WHAT YOU NEED TO DO =
Only an exact copy belongs in the answer: the line with "At what coordinates" and every line after it through the end of the records, pictures left out.

AVAILABLE DATA =

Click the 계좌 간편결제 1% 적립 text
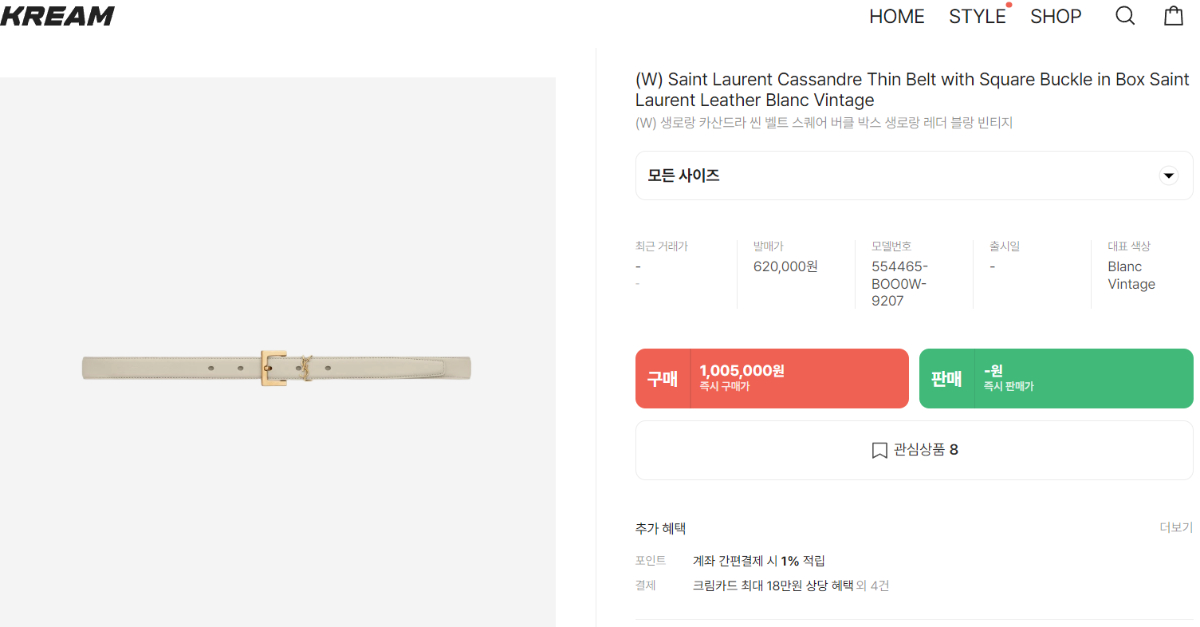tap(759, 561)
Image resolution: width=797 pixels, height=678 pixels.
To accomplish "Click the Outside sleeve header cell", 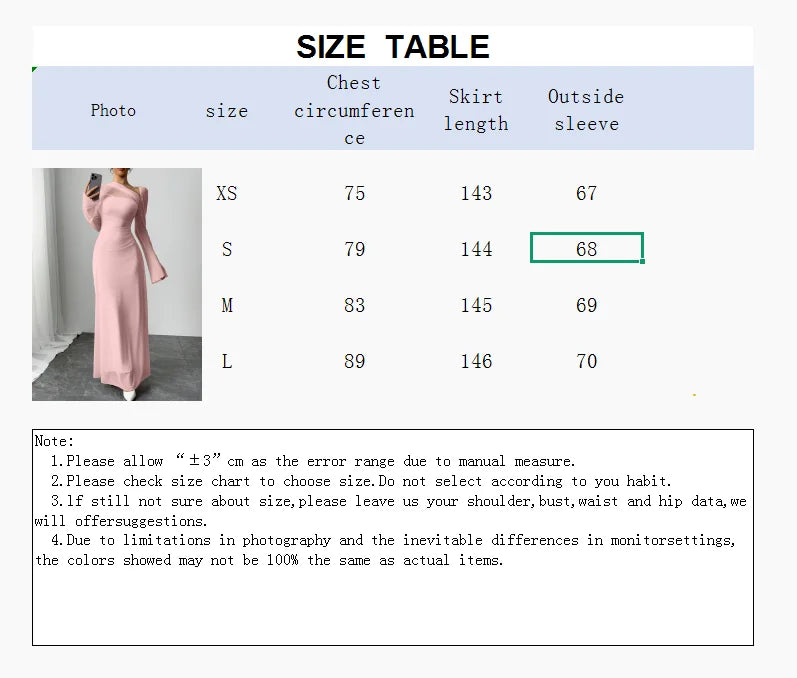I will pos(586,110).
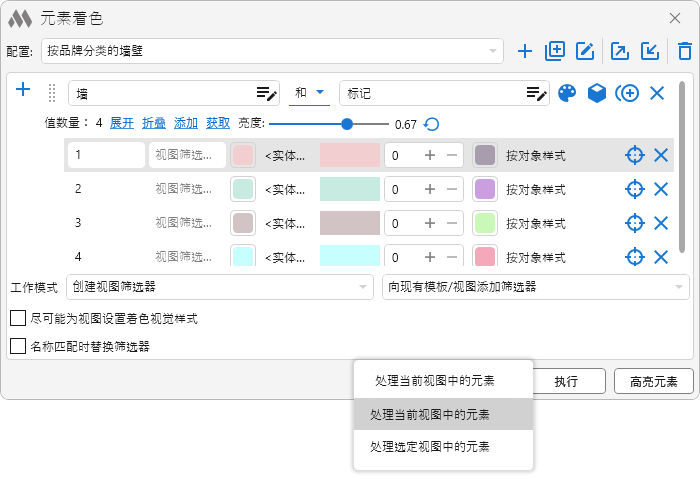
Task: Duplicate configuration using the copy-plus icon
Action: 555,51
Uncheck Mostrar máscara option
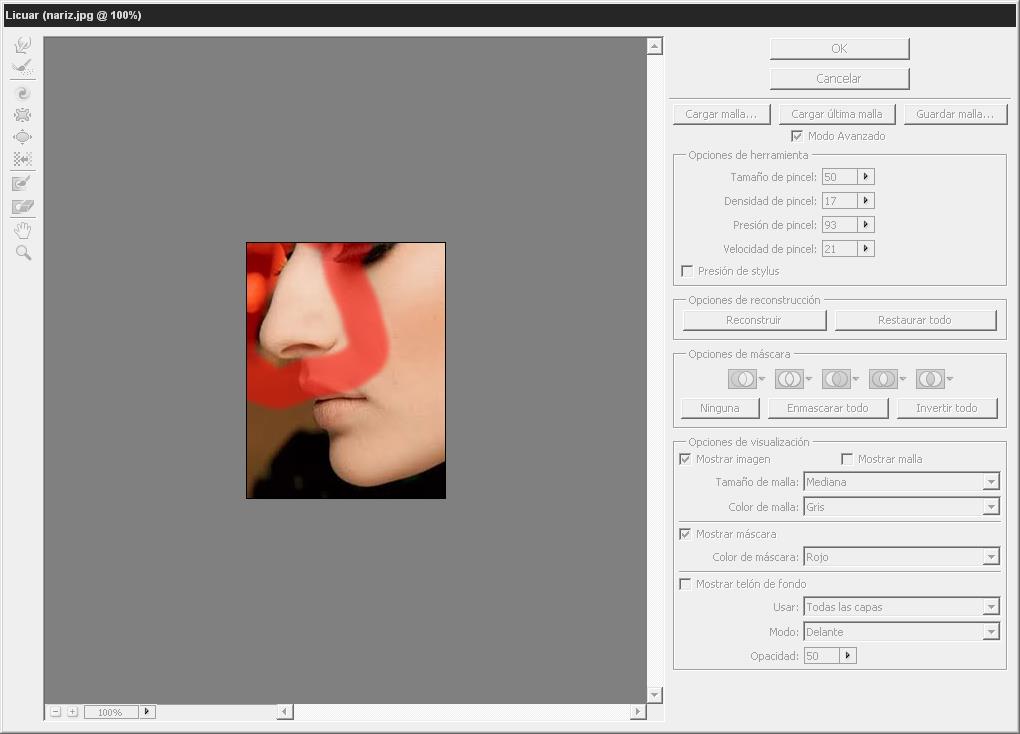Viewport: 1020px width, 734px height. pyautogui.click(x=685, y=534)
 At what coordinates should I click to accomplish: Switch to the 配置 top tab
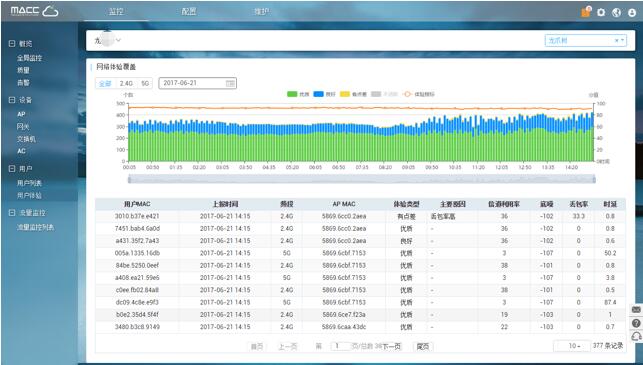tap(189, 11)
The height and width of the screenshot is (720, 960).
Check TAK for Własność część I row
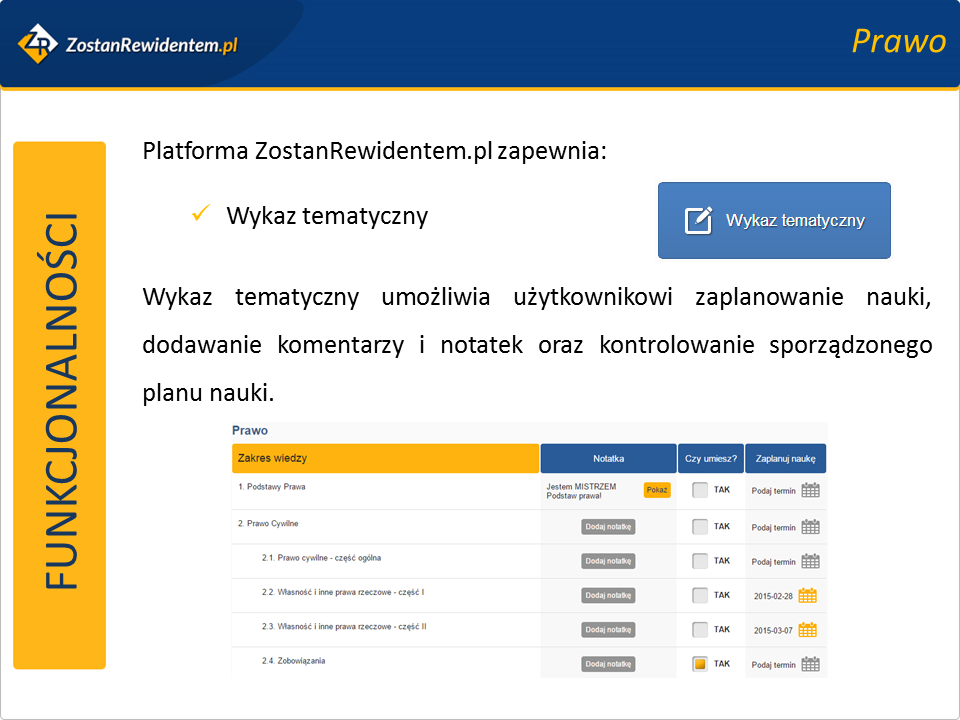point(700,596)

ANSWER SECTION =
 At what coordinates should I click to accomplish: Switch to the 配置 top tab
tap(189, 11)
The height and width of the screenshot is (720, 960).
Check TAK for Własność część I row
point(700,596)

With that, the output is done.